Das sehen interessierte Leute anders. Eine jüngst ausgestrahlte arte-Dokumentation Pierre Booms, des Sohnes von Christel und Günter Guillaume, trägt den Titel »Willy Brandt und der Spion, der ihn stürzte«. So sieht es der Medienmainstream, so sieht es offenbar auch Boom, so möchte es vor allem der Verfassungsschutz als Beleg eigener Tüchtigkeit gern haben. Überzeugend wirkt das auf Historiker und Zeitzeugen nicht. FAZ-Fernsehkritikerin Heike Hupertz nannte die arte-Doku am Donnerstag »etwas schludrig« und zitiert Gerhart Baum, von 1972 bis 1978 FDP-Staatssekretär, der darin ebenfalls von »Anlass«, nicht von »Ursache« spricht. Baum: »Die SPD stellte fest, dass Brandt, ich sag’ das mal ganz hart, eigentlich nicht mehr regieren wollte.«

Das kann der Verfassungsschutz nicht hinnehmen. Er ließ sich ein Buch seiner schönsten Erfolge, mit der Verhaftung des Ehepaars Guillaume als Paradefall schreiben, aus dem vor allem hervorgeht, dass der Gegner in der DDR, das Ministerium für Staatssicherheit, den Kämpen vom Rhein immer noch schwer im Magen liegt. Das geht jedenfalls aus der Rezension des von Michael Wala verfassten Bandes »Der Stasi-Mythos.
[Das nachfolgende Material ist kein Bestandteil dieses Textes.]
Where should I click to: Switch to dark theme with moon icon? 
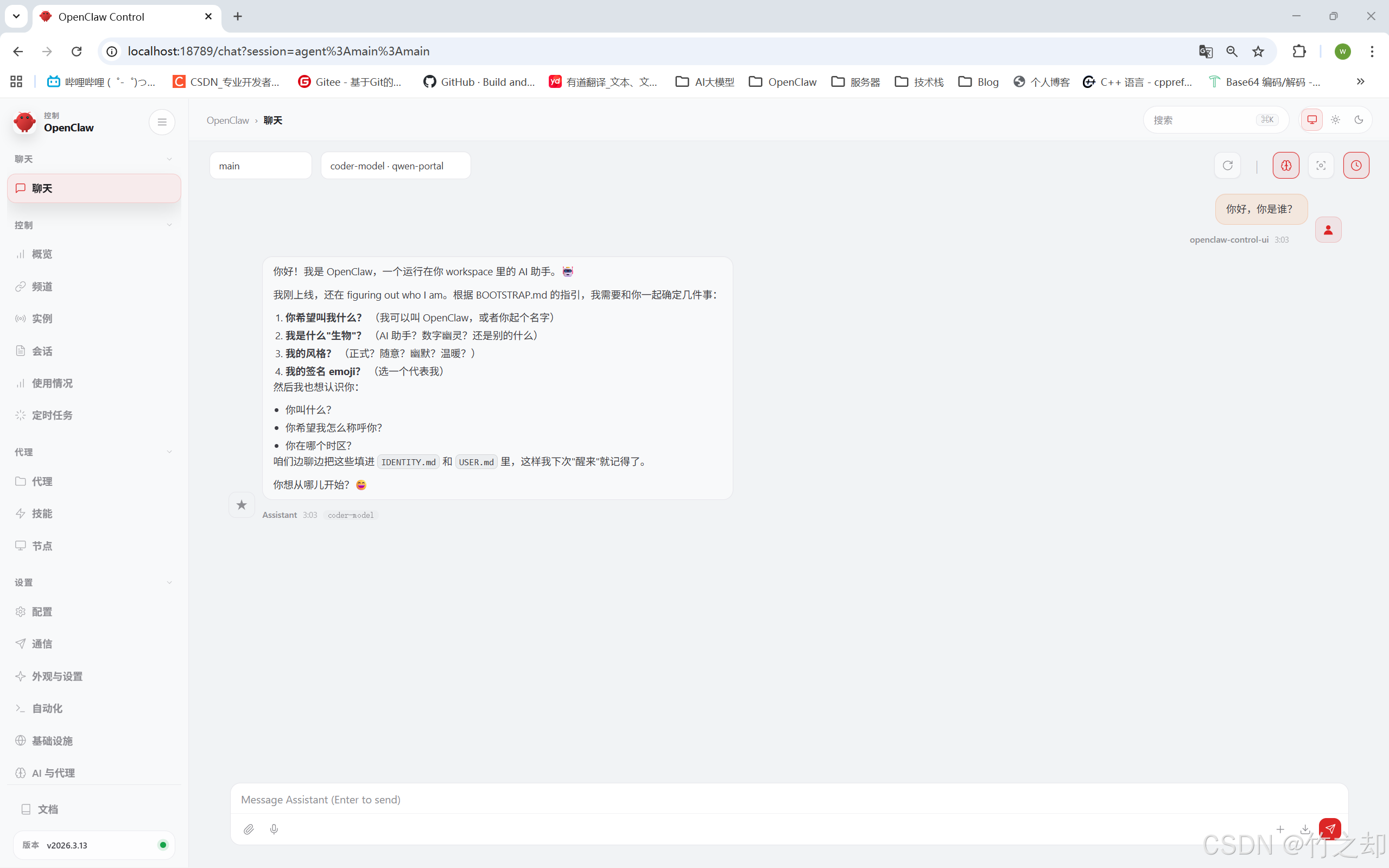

DDR-Auslandsspionage und der Verfassungsschutz« hervor, die der Politikwissenschaftler Helmut Müller-Enbergs am Dienstag in der FAZ veröffentlichte. Sein Fazit: »Unglücklicherweise wurde nicht die Arbeit der DDR-Nachrichtendienste entzaubert, sondern deutlich, dass die Geschichte der bundesdeutschen Spionageabwehr und des Falles Guillaume noch geschrieben werden« müssen. 50.000 Blatt habe der Verfassungsschutz zu seinem vermeintlichen Glanzstück in seinem Archiv, die Unterlagen der Spionageabwehr seien vor zwei Jahren freigegeben worden, aber Müller-Enbergs bescheinigt Wala: »Eine Kenntnis des Forschungs- und Literaturstandes sowie der Aktenlage in nahezu allen Fragen der deutschen Spionage und Spionageabwehr während des Kalten Krieges ist nicht zu erkennen.«

Vertrauen verspielt

Brandt selbst hatte rückblickend zu seinem 60. Geburtstag am 18. Dezember 1973 geschrieben: »Die Luft, die ich atmete, war dünn.« Dem Wahlsieger von 1972 wurden Führungsschwäche, Abgehobenheit und Krisenuntauglichkeit vorgeworfen. Hinzu kamen die Guillaumes: Nollau hatte, so Kristina Meyer, bereits am 29. Mai 1973 Genscher »über 30 konkrete Verdachtsmomente« informiert, die auf eine Spionagetätigkeit des Ehepaars für die DDR hindeuteten. Genscher habe am selben Tag Brandt in Kenntnis gesetzt, der seinen Büroleiter und den Kanzleramtschef, Nollau wiederum Wehner. Brandt folgte dem Rat Nollaus, Guillaume auf seinem Posten zu lassen, damit ungestört ermittelt werden konnte. Er nahm ihn 1973 in einen Norwegen-Urlaub mit. Der Verfassungsschutz beschattete Christel Guillaume, die das rasch bemerkte. Das Ehepaar verhielt sich ruhig, der Verfassungsschutz stellte die Ermittlungen im Herbst 1973 sogar ein. Am 1. März 1974 wurde aber Nollau ins Kanzleramt bestellt und anschließend die Bundesanwaltschaft eingeschaltet, sechs Wochen später folgte die Verhaftung. Müller-Enbergs: »Der Staat kleckerte am 24. April 1974 nicht, sondern klotzte: Vier Dutzend Beamte waren im Einsatz.«

50 Jahre danach erscheint der Vorgang als inszeniertes Beiwerk, es ging um andere Beträge. Brandt besaß offenkundig nicht mehr das Vertrauen des Großkapitals, die BRD durch die zahlreichen akuten Krisen und die sich abzeichnende Weltwirtschaftskrise steuern zu können. Bereits im Februar 1973 hatte die Brandt-Regierung versucht, mit einem »Stabilitätsprogramm« Inflation und überhitzte Konjunktur zu dämpfen. Die Antwort war eine Streikwelle im Frühjahr. Im Oktober versuchten die OPEC-Staaten, Öl als Druckmittel zu verwenden. Allein für die BRD entstanden Mehrausgaben in Höhe von damals beträchtlichen 20 Milliarden D-Mark. Die fehlten an anderer Stelle. Alles zusammen mündete 1975 schließlich in die seit 1945 tiefste Wirtschaftskrise.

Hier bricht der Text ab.